Photography: Angelina Bergenwall
Model: Anzie Dasabe
Fashion: Lina Michal
You left Sweden for New York. How have you developed as a designer since then?
When I moved four years ago, I was in a strange new-start-phase of life. I appreciated the feeling of being completely alone. It was easy to reinvent myself, no one had anything to compare with. I let go of parts of my personality that was overly concerned with planning and very anxious. I said yes to everything I was invited to and practiced away (most of) my Swedish dialect. A strange side effect of not speaking your native language eventually came to light when I found someone I fell in love with. In English, it was easier to say what you sincerely were thinking and to show vulnerability. We probably would not have been married today if we had met "in Swedish".
Your own collections have often been described as romantic explosions. But since we talked to you lately, you have now started working on Nike in the United States.
Before I got my current job, I flirted more with the idea of sportswear and streetwear, I often felt torn between the part of me that likes sheerness and embellishments, and the one that likes technical details and clean influences. With my job at Nike, I have to keep myself from their aesthetic, it's part of the agreement. But it's almost a relief that I have to return to something more romantic to be able to keep my brand.
You won the Vogue Talents Young Vision Award 2013 and have since received a lot of attention for your creations internationally. Where do you see you and your design in the future?

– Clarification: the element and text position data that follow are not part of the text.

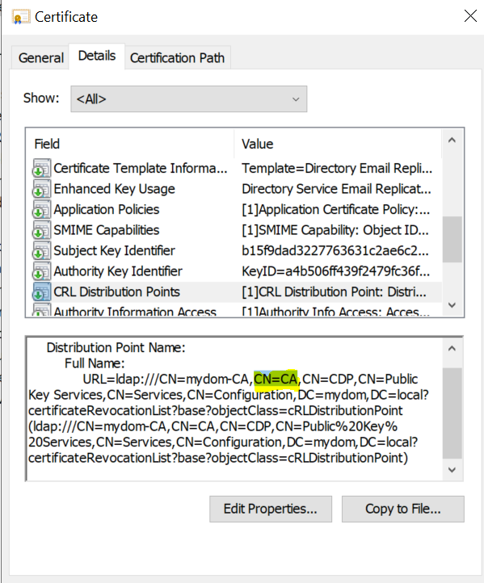This screenshot has width=484, height=583.
Task: Click the field list scrollbar thumb
Action: (452, 240)
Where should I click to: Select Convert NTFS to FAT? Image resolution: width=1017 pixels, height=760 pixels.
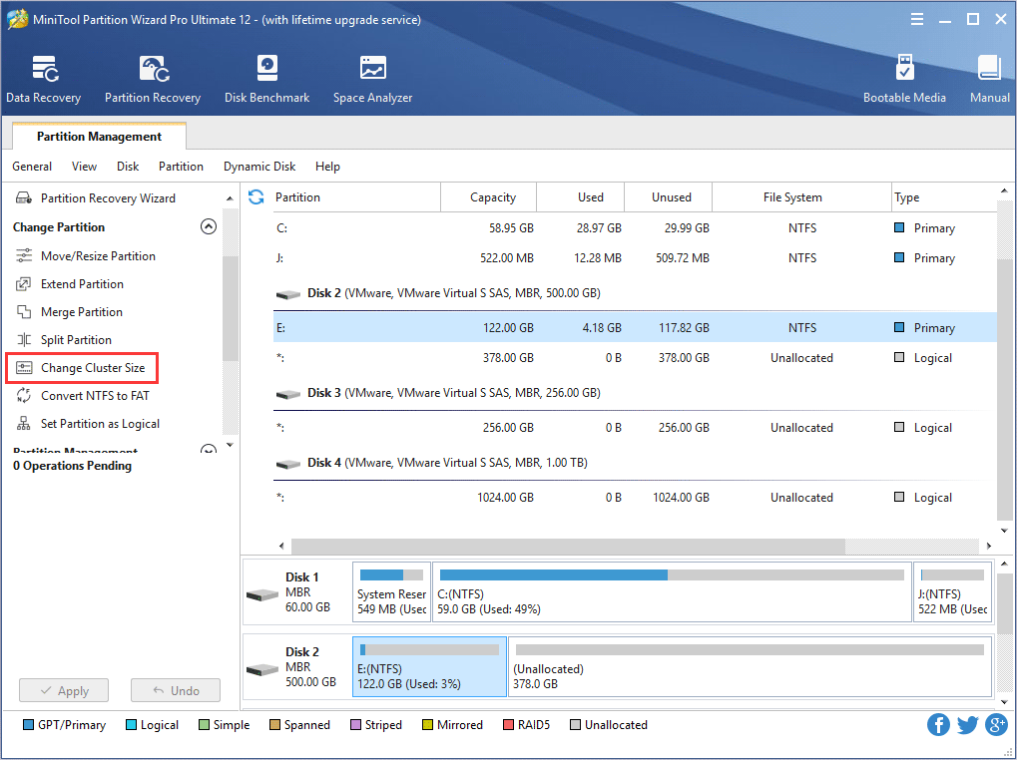[95, 395]
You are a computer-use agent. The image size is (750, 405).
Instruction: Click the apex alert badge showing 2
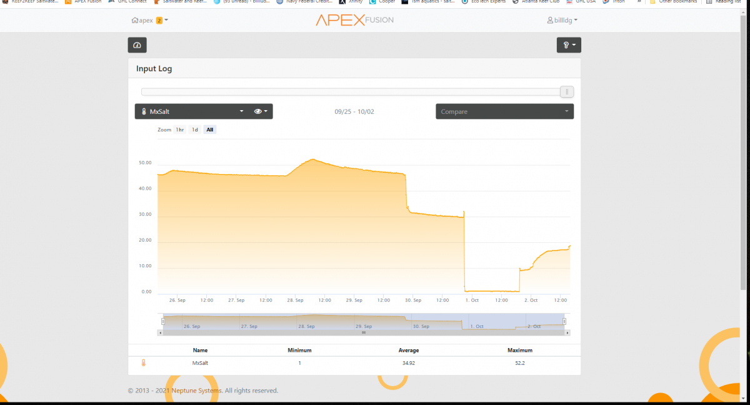coord(159,21)
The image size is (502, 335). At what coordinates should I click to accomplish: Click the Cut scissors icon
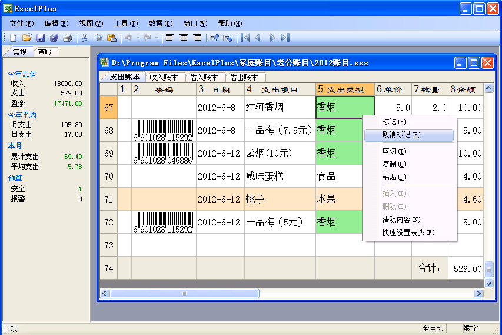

The biggest challenge has always been to relate to the idea that, as a fashion designer, you often have to pump out products in the world to cope economically. I've never really managed to feel that's okay. It's hard to justify your creations when the industry is so saturated already with both interesting and bland designers. When it comes down to it, maybe people like what I do, but I really am not needed in todays landscape, at least not on a larger scale.
It's wrestling with that thought that has gotten me in on a course towards an atelier and the idea is to launch my atelier right in the spring, for example with a fashion film I recorded in New York in August. In this format I'm allowed to make fewer, more advanced, customized items than before.
You have previously questioned why Scandinavian design is so restrictive in its design language. Do you feel freeer now that you do not create in Sweden?
I remember feeling like that, but if I look at the Swedish brands we have today, I do not really understand why. There are a lot of creators who feel life-giving and unlimited. But although it is an inspiring time for Swedish fashion, the general Swede is bound in our aesthetic. We all have the same hairstyles, jeans and vases from Svenskt Tenn. In the United States, I feel a bit more free to test things out and am not as afraid of my own "bad taste".
You have previously described your style as changeable. Where would you say that you are aesthetically now?
I have always felt a bit of shame over my attraction to dresses, silk and bright pastels, feminine crafts, embroidery and so on. Sometimes it feels like I spent the past ten years working on the unnecessary shame that it's just that kind of feminine that comes most natural to me. I always wrestle with the idea that it is not enough. Recently I have tried to un-program those feelings that hinder me. Now I'm steering into the feeling, and I know I've met the right point when it turns out to be something more fleshy. A mantra I had when I directed my fashion film was "if it has to be sweet, make sure it's sticky". Preferably, I want to end up just between poetic and vulgar, I'm not really there yet, but I'm not in a hurry either.